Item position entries
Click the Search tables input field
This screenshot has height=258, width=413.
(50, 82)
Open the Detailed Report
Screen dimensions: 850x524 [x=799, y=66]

■ **TASK REQUIREMENTS**
Collect every line of the material that contains the string "tables", treating uppercase and lowercase letters as different.

■ **FINAL RESULT**
Click the Search tables input field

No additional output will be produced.